Solovski, couvertureCommencer un polar qui se passe au nord de la Russie un jour de tempête de neige, voilà qui semblait pour le moins adapté. Au moins j’ai de suite été plongée dans l’ambiance ! Le pitch de départ me tentait bien, c’était plutôt alléchant. Quant au résultat… je suis plus mitigée. La bonne nouvelle, c’est que c’est bien écrit, c’est très agréable à lire. Je ne connaissais pas les îles Solovski et j’ai été contente d’en apprendre un peu sur ce petit bout de Russie. En effet, le livre semble bien documenté et j’ai apprécié ses aspects historiques, même s’ils ne sont pas au centre du récit. Dans l’ensemble il ne se passe pas grand chose, il faut bien le dire. Et les personnages ne sont pas très sympathiques, mais ils sont en revanche assez fouillés et « humains » (c’est bien ce qui les rend agaçants d’ailleurs). L’intrigue prend un tout plutôt inhabituel. En effet, plus que le mystère de la disparition de ces trois jeunes hommes, c’est le journaliste qui est au cœur du récit, c’est à peine si l’enquête passe avant ses peines de cœur. Ca donne un roman particulier, qui manque un peu de rythme à mon goût mais parvient à attiser notre curiosité. Pas un grand polar mais un livre assez original qui nous place dans une belle ambiance hivernale.

Comment se fait-il qu’à partir du moment où un être humain montre qu’il a peu ou vraiment besoin d’un de ses semblables, celui-ci s’éloigne ?

Canicule, Jane Harper

Kiewarra. Petite communauté rurale du sud-est de l’Australie. Terrassée par une sécheresse sans précédent qui désespère les fermiers. Désespérés au point de tuer femme et enfant, et de retourner l’arme contre soi-même ? C’est ce qui est arrivé à Luke Hadler, et Aaron Falk, son ami d’enfance, n’a aucune raison d’en douter. S’il n’y avait pas ces quelques mots arrivés par la poste : Luke a menti.

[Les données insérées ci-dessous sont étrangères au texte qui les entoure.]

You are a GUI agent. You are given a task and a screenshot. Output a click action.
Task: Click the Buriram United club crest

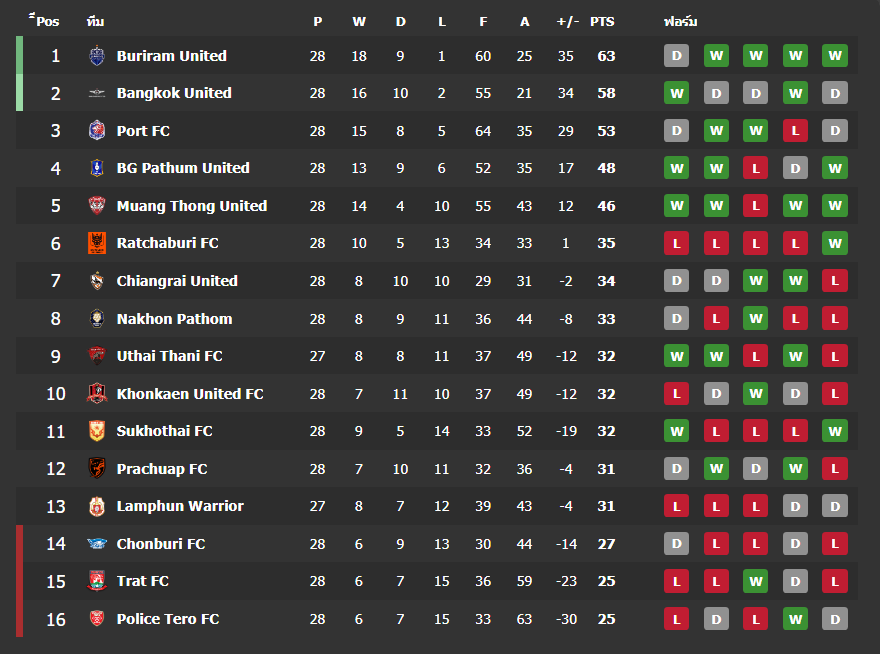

Canicule, couvertureAprès le grand froid, j’ai plongé dans la canicule : changement total d’ambiance. Je ne savais pas trop qu’attendre de ce roman (les a priori hein…) mais ç’a été une très bonne surprise. Je suis de suite rentrée dans cette ambiance de fournaise, dans une petite ville où les rumeurs vont bon train et où tout le monde est sur les dents à cause de la sécheresse. Avec les deux pieds dans la cheminée, je m’y croyais presque. Le point de départ est simple : une famille assassinée, seul le bébé a survécu, le père est accusé d’avoir procédé au carnage avant de se suicider, son meilleur ami vient pour l’enterrement et décide à contre-coeur d’enquêter. J’avoue être très vite rentrée dans cet univers particulier qui regorge de secrets plus ou moins bien cachés. Les personnages sont complexes et ne manquent pas de nous surprendre. Au fil des pages, les pistes se multiplient et il semble de plus en plus difficile de désigner un coupable, d’autant plus que le passé s’en mêle. J’ai vraiment beaucoup aimé ce roman très bien ficelé qui sait brouiller les pistes : haletant.

La mort modifie rarement les sentiments que l’on éprouve pour quelqu’un. Et quand c’est le cas, la plupart du temps, elle ne fait que les renforcer.